Sesampainya di gereja para relawan menyalami kami dengan hangat, lalu mempersilahkan kami duduk di balik meja rapat yang melingkar. Salah seorang relawan bertanya kepada Kaibena dari siapa ia terinfeksi virus. Kaibena pun menceritakan pengalamannya, perjuangannya, dan pertemuannya dengan Suster Siti. Tapi setelah itu si relawan tadi kembali mempertegas pertanyaannya, “Maksudnya dari siapa Kaibena terinfeksi?” Kaibena hanyaterdiam. Lalu Siti langsung memotong pembicaraan. Ia menjelaskan kalau ini adalah bagian dari privasi Kaibena. Ada hal yang bisa ia jelaskan secara terbuka, tapi ada hal yang tak ingin ia jelaskan kepada umum. “Saya harap kita bisa menghargai privasi Kaibena,” jelas Siti. Forum pun sepakat. Dan sebelum kami pulang, Siti berkata kepada saya inilah yang masih sering ia temukan di tengah masyarakat – stigma negatif terhadap para ODHA. “Kalau begitu apa yang bisa saya sampaikan kepada banyak orang?” tanya saya. “Sampaikan berita yang benar agar masyarakat tidak mendiskriminasikan para ODHA,” pesannya. Kami pun berpamitan pada forum, lalu pergi mengantar Kaibena dan Jack ke Distrik Waena yang berbukit untuk bertemu dengan seorang pemilik tanah. Selama di perjalanan Jack bercerita banyak tentang budaya di kampungnya, keluarganya, dan kesempatan berkarir di pertambangan Freeport. Tapi menurutnya ia lebih memilih tinggal di Jayapura demi Kaibena. “Di Freeport gajinya besar, tapi bertemu keluarga itu dibatasi, hanya sekali dalam seminggu. Itu pun melalui prosedur yang ketat. Saya lebih memilih di sini tinggal bersama keluarga,” kata Jack dengan logat Papua yang kental.

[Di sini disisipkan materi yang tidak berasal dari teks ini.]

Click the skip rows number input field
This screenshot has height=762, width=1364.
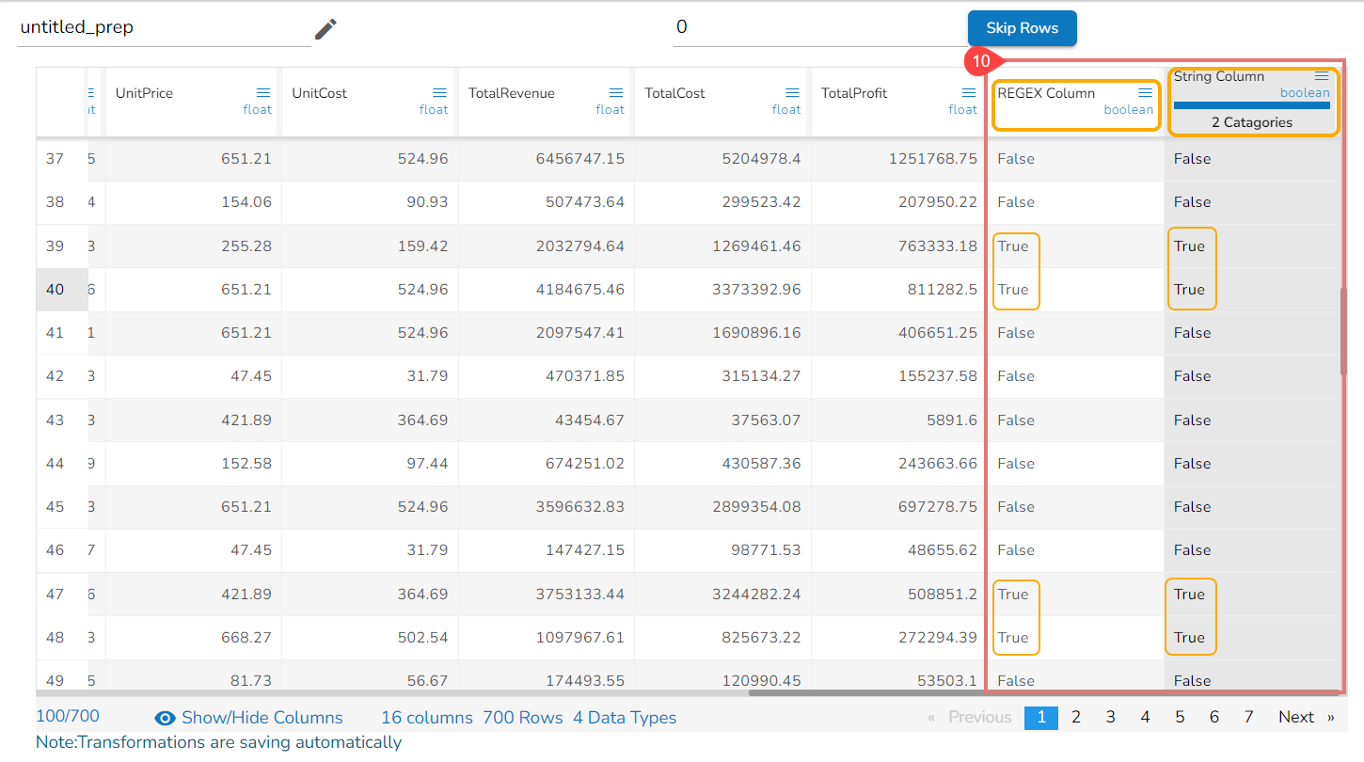click(818, 27)
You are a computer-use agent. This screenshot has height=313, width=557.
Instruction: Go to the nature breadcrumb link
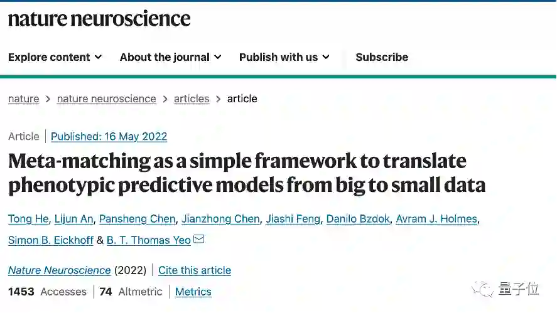coord(23,98)
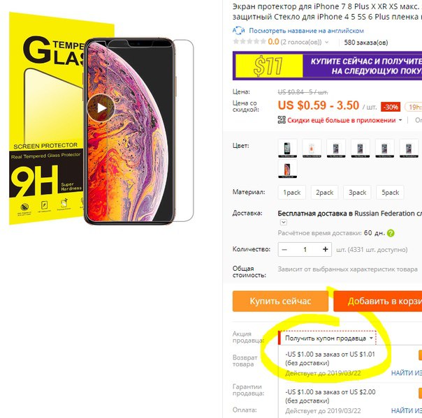Click the quantity input field
The image size is (422, 418).
[305, 249]
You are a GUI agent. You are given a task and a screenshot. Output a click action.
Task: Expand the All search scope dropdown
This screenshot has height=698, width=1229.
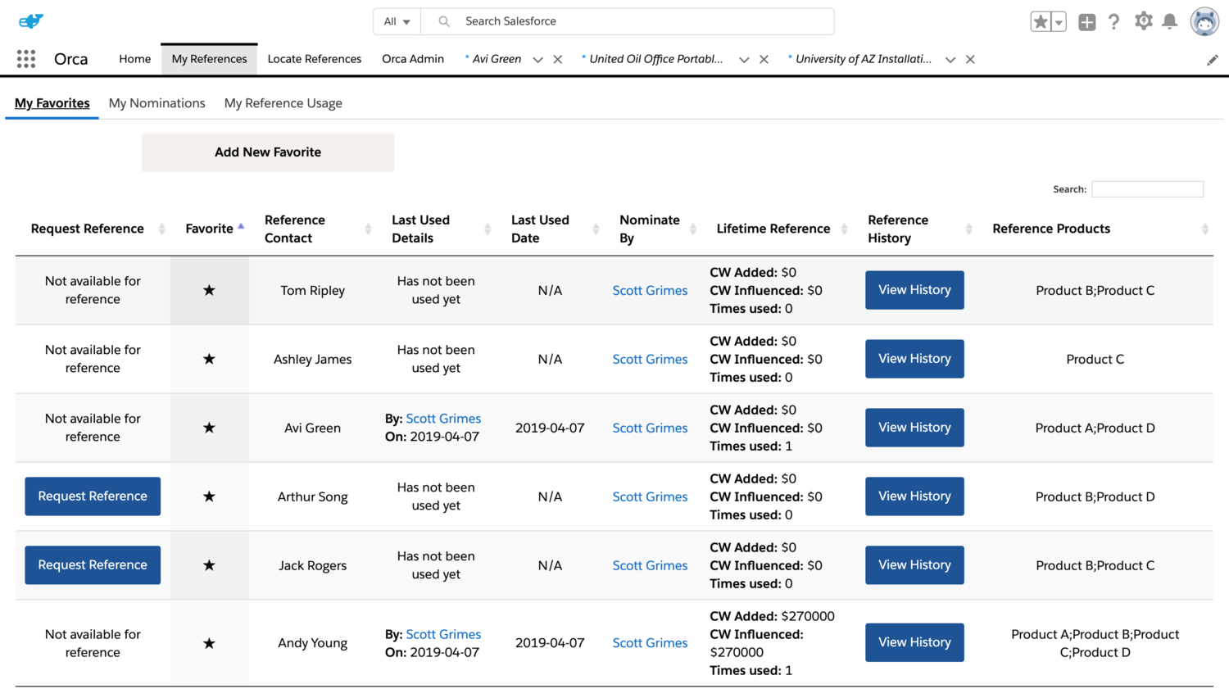pos(397,21)
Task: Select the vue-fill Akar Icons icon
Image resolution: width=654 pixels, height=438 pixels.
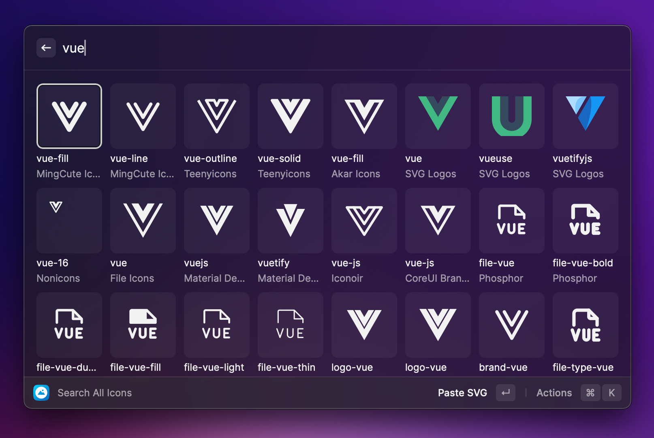Action: pyautogui.click(x=364, y=116)
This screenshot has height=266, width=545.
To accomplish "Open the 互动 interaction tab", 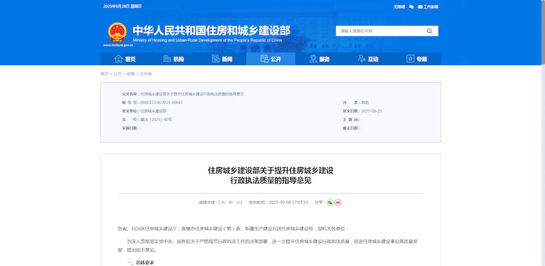I will 368,59.
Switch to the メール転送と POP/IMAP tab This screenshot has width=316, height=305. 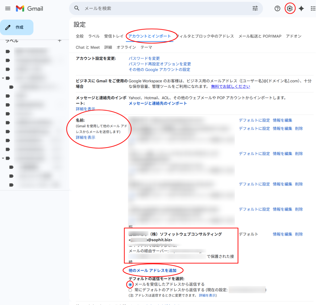260,36
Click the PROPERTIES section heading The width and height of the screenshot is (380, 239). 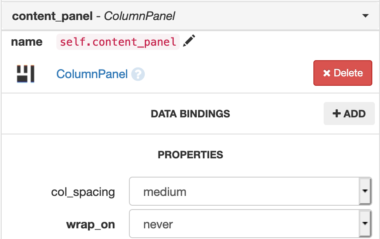[x=190, y=155]
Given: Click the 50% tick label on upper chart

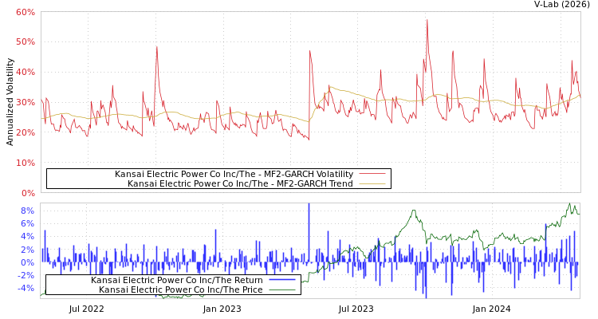Looking at the screenshot, I should [25, 42].
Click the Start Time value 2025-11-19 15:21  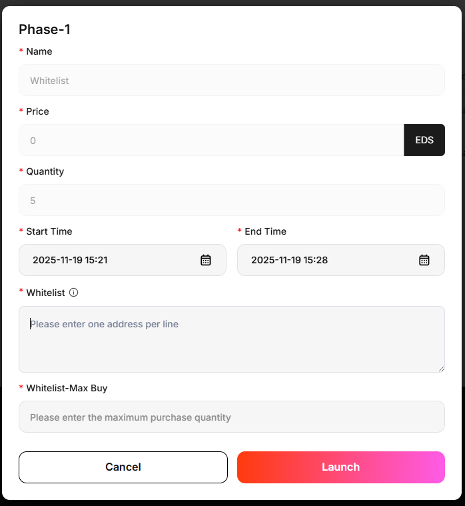tap(70, 260)
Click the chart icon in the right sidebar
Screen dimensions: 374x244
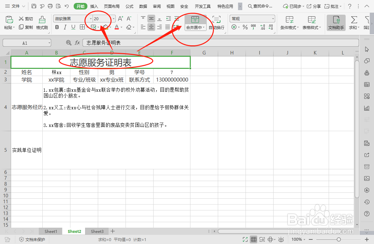click(x=367, y=108)
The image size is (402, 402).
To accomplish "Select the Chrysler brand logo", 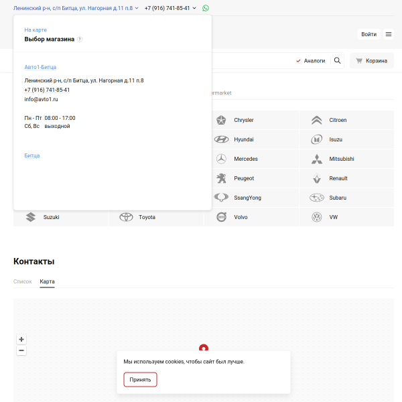I will point(221,121).
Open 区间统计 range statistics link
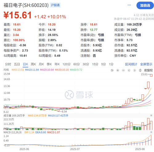The width and height of the screenshot is (154, 152). point(131,64)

Sampai di suatu persimpangan di tengah lapangan yang gersang, kami pun berpisah. Dr Gunawan menyalami Kaibena agar sehat selalu dan berpesan kepada Jack untuk siaga menjaga Kaibena. Mereka berdua berjalan sambil bergandengan tangan, lalu sambil tersenyum melambaikan tangan kepada kami – salam perpisahan dari sebuah pertemuan yang singkat.
Dua minggu kemudian, setelah kembali dari tanah Papua, saya banyak berkomunikasi dengan Suster Siti melalui layanan pesan singkat (SMS). Menurutnya, Kaibena adalah inspirasi kehidupan. Saya pun sepaham dengannya. Setelah melalui pengalaman diskriminasi yang panjang, tak ada dalam diri Kaibena untuk menjadi dendam. Ia justru menjadi sangat peduli pada penyakitnya dan orang-orang di sekitarnya untuk turut peduli pada HIV. Bahkan di kampungnya Kaibena berperan mengajak orang-orang yang terindikasi HIV atau yang berperilaku beresiko untuk menjalani tes HIV. Kaibena memang contoh inspirasi dari sebuah ketulusan. Ia bukan saja berani, tetapi juga peduli pada masyarakatnya. Jika kasih itu universal adanya maka selaiknya kita dapat menerima siapa pun tanpa memandang kondisi dan latar belakang. Dan jika orang seperti Kaibena sudah berani bertanggung jawab dan peduli pada penyakitnya, akankah kita terus memberi stigma negatif kepada para ODHA?